如果描述包含列表中的短语，Python Pandas总结得分

Question

I have a long list (200,000+) of phrases:

phrase_list = ['some word', 'another example', ...]

And a two column pandas dataframe with a description in the first column and some score in the second

Description                                    Score
this sentence contains some word in it         6
some word is on my mind                        3
repeat another example of me                   2
this sentence has no matches                   100
another example with some word                 10

There are 300,000+ rows. For each phrase in the phrase_list, I want to get the aggregate score if that phrase is found in each row. So, for 'some word', the score would be 6 + 3 + 10 = 19. For 'another example', the score would be 2 + 10 = 12.

The code that I have thus far works but is very slow:

phrase_score = []

for phrase in phrase_list:
    phrase_score.append([phrase, df['score'][df['description'].str.contains(phrase)].sum()])

I would like to return pandas dataframe with the phrase in one column and the score in the second (this part is trivial if I have the list of lists). However, I wanted a faster way to get the list of lists.

Answer 1

You can use a dictionary comprehension to generate the score for each phrase in your phrase list.
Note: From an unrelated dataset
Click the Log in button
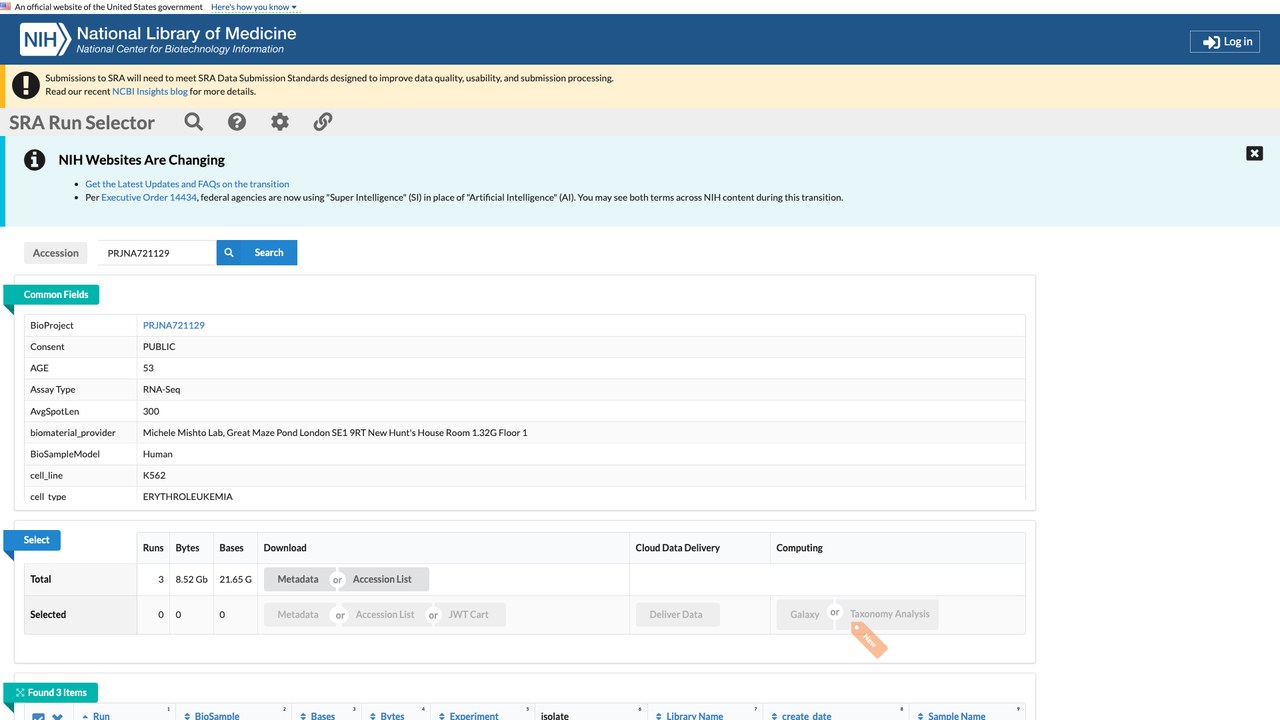Screen dimensions: 1280x720 tap(1225, 42)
For each phrase, it creates of mask of those rows in the dataframe that contain that phrase. The mask is df.Description.str.contains(phrase) . This mask is then applied to the scores which are in turn summed, effectively df.Score[mask].sum() .

df = pd.DataFrame({'Description': ['this sentence contains some word in it', 
                                   'some word on my mind', 
                                   'repeat another word on my mind', 
                                   'this sentence has no matches', 
                                   'another example with some word'], 
                   'Score': [6, 3, 2, 100, 10]})

phrase_list = ['some word', 'another example']
scores = {phrase: df.Score[df.Description.str.contains(phrase)].sum() 
          for phrase in phrase_list}

>>> scores
{'another example': 10, 'some word': 19}

After re-reading your post in more detail, I note the similarity to your approach. I believe, however, that a dictionary comprehension might be faster than a for loop. Based on my testing, however, the results appear similar. I'm not aware of a more efficient solution without resulting to multiprocessing.